## Aim of the task
Can you render every item below as a Markdown table, with a column named Number for the row number and a column named Entry for the line, leaving out blank lines?
* * *
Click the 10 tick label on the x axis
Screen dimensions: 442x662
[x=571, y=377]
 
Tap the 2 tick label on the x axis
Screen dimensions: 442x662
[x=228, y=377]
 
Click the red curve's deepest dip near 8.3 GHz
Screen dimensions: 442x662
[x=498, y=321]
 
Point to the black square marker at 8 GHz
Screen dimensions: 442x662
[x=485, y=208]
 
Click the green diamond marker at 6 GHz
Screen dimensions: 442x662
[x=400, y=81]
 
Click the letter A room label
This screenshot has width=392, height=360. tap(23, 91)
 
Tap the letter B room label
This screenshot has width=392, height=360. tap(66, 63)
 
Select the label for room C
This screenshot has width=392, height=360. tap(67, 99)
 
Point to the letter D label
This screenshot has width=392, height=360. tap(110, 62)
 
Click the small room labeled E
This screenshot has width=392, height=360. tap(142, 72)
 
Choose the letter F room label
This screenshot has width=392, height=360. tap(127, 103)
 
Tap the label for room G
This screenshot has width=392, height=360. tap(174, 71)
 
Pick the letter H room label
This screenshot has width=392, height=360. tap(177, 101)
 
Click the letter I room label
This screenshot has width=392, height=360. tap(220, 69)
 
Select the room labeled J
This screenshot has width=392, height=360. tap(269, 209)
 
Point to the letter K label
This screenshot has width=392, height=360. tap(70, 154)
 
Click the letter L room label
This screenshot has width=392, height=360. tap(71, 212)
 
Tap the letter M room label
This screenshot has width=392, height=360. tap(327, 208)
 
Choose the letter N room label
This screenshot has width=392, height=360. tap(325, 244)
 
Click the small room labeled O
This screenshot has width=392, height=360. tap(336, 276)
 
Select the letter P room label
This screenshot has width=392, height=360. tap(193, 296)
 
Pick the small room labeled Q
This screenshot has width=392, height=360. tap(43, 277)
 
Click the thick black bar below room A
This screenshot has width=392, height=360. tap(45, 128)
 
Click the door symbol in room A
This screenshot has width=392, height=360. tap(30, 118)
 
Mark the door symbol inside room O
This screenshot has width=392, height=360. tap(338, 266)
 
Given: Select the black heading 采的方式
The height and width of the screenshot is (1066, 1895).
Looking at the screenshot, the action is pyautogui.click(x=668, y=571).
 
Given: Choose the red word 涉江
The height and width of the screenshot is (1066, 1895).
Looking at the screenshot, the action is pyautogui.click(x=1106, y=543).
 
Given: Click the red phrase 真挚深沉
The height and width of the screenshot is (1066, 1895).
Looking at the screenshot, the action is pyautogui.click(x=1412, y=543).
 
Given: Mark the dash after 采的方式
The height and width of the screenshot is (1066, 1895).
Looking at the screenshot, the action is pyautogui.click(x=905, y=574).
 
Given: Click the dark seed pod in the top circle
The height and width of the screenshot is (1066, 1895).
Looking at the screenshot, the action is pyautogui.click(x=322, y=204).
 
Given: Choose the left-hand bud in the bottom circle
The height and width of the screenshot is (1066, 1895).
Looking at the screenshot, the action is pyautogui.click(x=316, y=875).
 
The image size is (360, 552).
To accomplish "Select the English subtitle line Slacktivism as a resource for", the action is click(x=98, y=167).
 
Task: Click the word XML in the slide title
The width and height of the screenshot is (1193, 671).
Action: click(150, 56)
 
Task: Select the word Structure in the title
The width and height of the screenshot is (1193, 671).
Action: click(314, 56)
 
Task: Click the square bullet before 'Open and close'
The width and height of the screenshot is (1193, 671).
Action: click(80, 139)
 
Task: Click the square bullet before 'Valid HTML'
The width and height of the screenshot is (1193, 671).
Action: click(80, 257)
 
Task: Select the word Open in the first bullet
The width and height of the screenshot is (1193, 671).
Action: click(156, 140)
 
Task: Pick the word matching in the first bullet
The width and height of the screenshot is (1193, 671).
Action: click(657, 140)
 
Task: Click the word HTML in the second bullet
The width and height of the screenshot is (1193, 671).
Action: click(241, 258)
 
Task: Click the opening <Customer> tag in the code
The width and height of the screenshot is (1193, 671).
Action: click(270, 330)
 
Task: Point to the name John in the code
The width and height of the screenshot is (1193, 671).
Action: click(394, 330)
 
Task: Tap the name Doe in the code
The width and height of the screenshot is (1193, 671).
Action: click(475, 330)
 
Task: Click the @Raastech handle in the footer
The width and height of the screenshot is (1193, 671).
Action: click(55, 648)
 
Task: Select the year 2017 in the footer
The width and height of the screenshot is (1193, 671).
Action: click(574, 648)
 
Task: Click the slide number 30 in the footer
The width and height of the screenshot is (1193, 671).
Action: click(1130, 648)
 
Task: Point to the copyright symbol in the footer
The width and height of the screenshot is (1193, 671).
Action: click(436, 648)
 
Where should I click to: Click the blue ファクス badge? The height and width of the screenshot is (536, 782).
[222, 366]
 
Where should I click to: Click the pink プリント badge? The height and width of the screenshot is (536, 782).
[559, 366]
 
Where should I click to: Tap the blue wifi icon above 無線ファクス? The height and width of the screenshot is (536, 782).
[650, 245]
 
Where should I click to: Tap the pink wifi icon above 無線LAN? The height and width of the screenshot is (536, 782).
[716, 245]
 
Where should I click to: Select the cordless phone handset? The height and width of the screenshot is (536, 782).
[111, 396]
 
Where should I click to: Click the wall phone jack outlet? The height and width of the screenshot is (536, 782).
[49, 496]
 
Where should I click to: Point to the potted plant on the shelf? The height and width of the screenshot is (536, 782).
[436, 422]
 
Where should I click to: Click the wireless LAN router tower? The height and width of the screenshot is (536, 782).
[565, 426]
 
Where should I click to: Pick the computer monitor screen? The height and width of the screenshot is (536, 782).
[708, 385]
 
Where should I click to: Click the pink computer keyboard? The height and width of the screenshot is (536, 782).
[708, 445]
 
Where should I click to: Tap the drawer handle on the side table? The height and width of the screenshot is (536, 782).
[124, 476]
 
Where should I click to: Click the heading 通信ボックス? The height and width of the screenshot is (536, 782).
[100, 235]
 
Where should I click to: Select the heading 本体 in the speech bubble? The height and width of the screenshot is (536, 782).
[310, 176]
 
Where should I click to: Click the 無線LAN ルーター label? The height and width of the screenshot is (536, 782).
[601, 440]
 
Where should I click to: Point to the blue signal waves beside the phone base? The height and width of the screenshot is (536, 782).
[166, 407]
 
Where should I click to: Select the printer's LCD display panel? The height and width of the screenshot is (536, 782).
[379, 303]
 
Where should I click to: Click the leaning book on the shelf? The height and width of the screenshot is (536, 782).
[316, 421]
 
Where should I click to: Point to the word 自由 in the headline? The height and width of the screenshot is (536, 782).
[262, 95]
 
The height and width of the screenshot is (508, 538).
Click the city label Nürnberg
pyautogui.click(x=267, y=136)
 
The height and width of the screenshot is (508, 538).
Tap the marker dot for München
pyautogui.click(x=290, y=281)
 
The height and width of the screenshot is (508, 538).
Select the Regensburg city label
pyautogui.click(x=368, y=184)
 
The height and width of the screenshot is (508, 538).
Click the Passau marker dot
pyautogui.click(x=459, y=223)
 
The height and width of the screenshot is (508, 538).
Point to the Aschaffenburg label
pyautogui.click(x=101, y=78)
* * *
## Completed task
| Number | Entry |
|---|---|
| 1 | Click the 10 tick label on the x axis |
| 2 | Screen dimensions: 442x662 |
| 3 | [x=571, y=377] |
| 4 | Tap the 2 tick label on the x axis |
| 5 | Screen dimensions: 442x662 |
| 6 | [x=228, y=377] |
| 7 | Click the red curve's deepest dip near 8.3 GHz |
| 8 | Screen dimensions: 442x662 |
| 9 | [x=498, y=321] |
| 10 | Point to the black square marker at 8 GHz |
| 11 | Screen dimensions: 442x662 |
| 12 | [x=485, y=208] |
| 13 | Click the green diamond marker at 6 GHz |
| 14 | Screen dimensions: 442x662 |
| 15 | [x=400, y=81] |
| 16 | Click the letter A room label |
| 17 | This screenshot has width=392, height=360. tap(23, 91) |
| 18 | Tap the letter B room label |
| 19 | This screenshot has width=392, height=360. tap(66, 63) |
| 20 | Select the label for room C |
| 21 | This screenshot has width=392, height=360. tap(67, 99) |
| 22 | Point to the letter D label |
| 23 | This screenshot has width=392, height=360. tap(110, 62) |
| 24 | Click the small room labeled E |
| 25 | This screenshot has width=392, height=360. tap(142, 72) |
| 26 | Choose the letter F room label |
| 27 | This screenshot has width=392, height=360. tap(127, 103) |
| 28 | Tap the label for room G |
| 29 | This screenshot has width=392, height=360. tap(174, 71) |
| 30 | Pick the letter H room label |
| 31 | This screenshot has width=392, height=360. tap(177, 101) |
| 32 | Click the letter I room label |
| 33 | This screenshot has width=392, height=360. tap(220, 69) |
| 34 | Select the room labeled J |
| 35 | This screenshot has width=392, height=360. tap(269, 209) |
| 36 | Point to the letter K label |
| 37 | This screenshot has width=392, height=360. tap(70, 154) |
| 38 | Click the letter L room label |
| 39 | This screenshot has width=392, height=360. tap(71, 212) |
| 40 | Tap the letter M room label |
| 41 | This screenshot has width=392, height=360. tap(327, 208) |
| 42 | Choose the letter N room label |
| 43 | This screenshot has width=392, height=360. tap(325, 244) |
| 44 | Click the small room labeled O |
| 45 | This screenshot has width=392, height=360. tap(336, 276) |
| 46 | Select the letter P room label |
| 47 | This screenshot has width=392, height=360. tap(193, 296) |
| 48 | Pick the small room labeled Q |
| 49 | This screenshot has width=392, height=360. tap(43, 277) |
| 50 | Click the thick black bar below room A |
| 51 | This screenshot has width=392, height=360. tap(45, 128) |
| 52 | Click the door symbol in room A |
| 53 | This screenshot has width=392, height=360. tap(30, 118) |
| 54 | Mark the door symbol inside room O |
| 55 | This screenshot has width=392, height=360. tap(338, 266) |
| 56 | Given: Select the black heading 采的方式 |
| 57 | The height and width of the screenshot is (1066, 1895). |
| 58 | Looking at the screenshot, the action is pyautogui.click(x=668, y=571). |
| 59 | Given: Choose the red word 涉江 |
| 60 | The height and width of the screenshot is (1066, 1895). |
| 61 | Looking at the screenshot, the action is pyautogui.click(x=1106, y=543). |
| 62 | Given: Click the red phrase 真挚深沉 |
| 63 | The height and width of the screenshot is (1066, 1895). |
| 64 | Looking at the screenshot, the action is pyautogui.click(x=1412, y=543). |
| 65 | Given: Mark the dash after 采的方式 |
| 66 | The height and width of the screenshot is (1066, 1895). |
| 67 | Looking at the screenshot, the action is pyautogui.click(x=905, y=574). |
| 68 | Given: Click the dark seed pod in the top circle |
| 69 | The height and width of the screenshot is (1066, 1895). |
| 70 | Looking at the screenshot, the action is pyautogui.click(x=322, y=204). |
| 71 | Given: Choose the left-hand bud in the bottom circle |
| 72 | The height and width of the screenshot is (1066, 1895). |
| 73 | Looking at the screenshot, the action is pyautogui.click(x=316, y=875). |
| 74 | The image size is (360, 552). |
| 75 | To accomplish "Select the English subtitle line Slacktivism as a resource for", the action is click(x=98, y=167). |
| 76 | Task: Click the word XML in the slide title |
| 77 | The width and height of the screenshot is (1193, 671). |
| 78 | Action: click(150, 56) |
| 79 | Task: Select the word Structure in the title |
| 80 | The width and height of the screenshot is (1193, 671). |
| 81 | Action: click(314, 56) |
| 82 | Task: Click the square bullet before 'Open and close' |
| 83 | The width and height of the screenshot is (1193, 671). |
| 84 | Action: click(80, 139) |
| 85 | Task: Click the square bullet before 'Valid HTML' |
| 86 | The width and height of the screenshot is (1193, 671). |
| 87 | Action: click(80, 257) |
| 88 | Task: Select the word Open in the first bullet |
| 89 | The width and height of the screenshot is (1193, 671). |
| 90 | Action: click(156, 140) |
| 91 | Task: Pick the word matching in the first bullet |
| 92 | The width and height of the screenshot is (1193, 671). |
| 93 | Action: click(657, 140) |
| 94 | Task: Click the word HTML in the second bullet |
| 95 | The width and height of the screenshot is (1193, 671). |
| 96 | Action: click(241, 258) |
| 97 | Task: Click the opening <Customer> tag in the code |
| 98 | The width and height of the screenshot is (1193, 671). |
| 99 | Action: click(270, 330) |
| 100 | Task: Point to the name John in the code |
| 101 | The width and height of the screenshot is (1193, 671). |
| 102 | Action: click(394, 330) |
| 103 | Task: Tap the name Doe in the code |
| 104 | The width and height of the screenshot is (1193, 671). |
| 105 | Action: click(475, 330) |
| 106 | Task: Click the @Raastech handle in the footer |
| 107 | The width and height of the screenshot is (1193, 671). |
| 108 | Action: click(55, 648) |
| 109 | Task: Select the year 2017 in the footer |
| 110 | The width and height of the screenshot is (1193, 671). |
| 111 | Action: click(574, 648) |
| 112 | Task: Click the slide number 30 in the footer |
| 113 | The width and height of the screenshot is (1193, 671). |
| 114 | Action: click(1130, 648) |
| 115 | Task: Point to the copyright symbol in the footer |
| 116 | The width and height of the screenshot is (1193, 671). |
| 117 | Action: click(436, 648) |
| 118 | Where should I click to: Click the blue ファクス badge? The height and width of the screenshot is (536, 782). |
| 119 | [222, 366] |
| 120 | Where should I click to: Click the pink プリント badge? The height and width of the screenshot is (536, 782). |
| 121 | [559, 366] |
| 122 | Where should I click to: Tap the blue wifi icon above 無線ファクス? The height and width of the screenshot is (536, 782). |
| 123 | [650, 245] |
| 124 | Where should I click to: Tap the pink wifi icon above 無線LAN? The height and width of the screenshot is (536, 782). |
| 125 | [716, 245] |
| 126 | Where should I click to: Select the cordless phone handset? The height and width of the screenshot is (536, 782). |
| 127 | [111, 396] |
| 128 | Where should I click to: Click the wall phone jack outlet? The height and width of the screenshot is (536, 782). |
| 129 | [49, 496] |
| 130 | Where should I click to: Point to the potted plant on the shelf? The height and width of the screenshot is (536, 782). |
| 131 | [436, 422] |
| 132 | Where should I click to: Click the wireless LAN router tower? The height and width of the screenshot is (536, 782). |
| 133 | [565, 426] |
| 134 | Where should I click to: Pick the computer monitor screen? The height and width of the screenshot is (536, 782). |
| 135 | [708, 385] |
| 136 | Where should I click to: Click the pink computer keyboard? The height and width of the screenshot is (536, 782). |
| 137 | [708, 445] |
| 138 | Where should I click to: Tap the drawer handle on the side table? The height and width of the screenshot is (536, 782). |
| 139 | [124, 476] |
| 140 | Where should I click to: Click the heading 通信ボックス? The height and width of the screenshot is (536, 782). |
| 141 | [100, 235] |
| 142 | Where should I click to: Select the heading 本体 in the speech bubble? The height and width of the screenshot is (536, 782). |
| 143 | [310, 176] |
| 144 | Where should I click to: Click the 無線LAN ルーター label? The height and width of the screenshot is (536, 782). |
| 145 | [601, 440] |
| 146 | Where should I click to: Point to the blue signal waves beside the phone base? The height and width of the screenshot is (536, 782). |
| 147 | [166, 407] |
| 148 | Where should I click to: Select the printer's LCD display panel? The height and width of the screenshot is (536, 782). |
| 149 | [379, 303] |
| 150 | Where should I click to: Click the leaning book on the shelf? The height and width of the screenshot is (536, 782). |
| 151 | [316, 421] |
| 152 | Where should I click to: Point to the word 自由 in the headline? The height and width of the screenshot is (536, 782). |
| 153 | [262, 95] |
| 154 | The height and width of the screenshot is (508, 538). |
| 155 | Click the city label Nürnberg |
| 156 | pyautogui.click(x=267, y=136) |
| 157 | The height and width of the screenshot is (508, 538). |
| 158 | Tap the marker dot for München |
| 159 | pyautogui.click(x=290, y=281) |
| 160 | The height and width of the screenshot is (508, 538). |
| 161 | Select the Regensburg city label |
| 162 | pyautogui.click(x=368, y=184) |
| 163 | The height and width of the screenshot is (508, 538). |
| 164 | Click the Passau marker dot |
| 165 | pyautogui.click(x=459, y=223) |
| 166 | The height and width of the screenshot is (508, 538). |
| 167 | Point to the Aschaffenburg label |
| 168 | pyautogui.click(x=101, y=78) |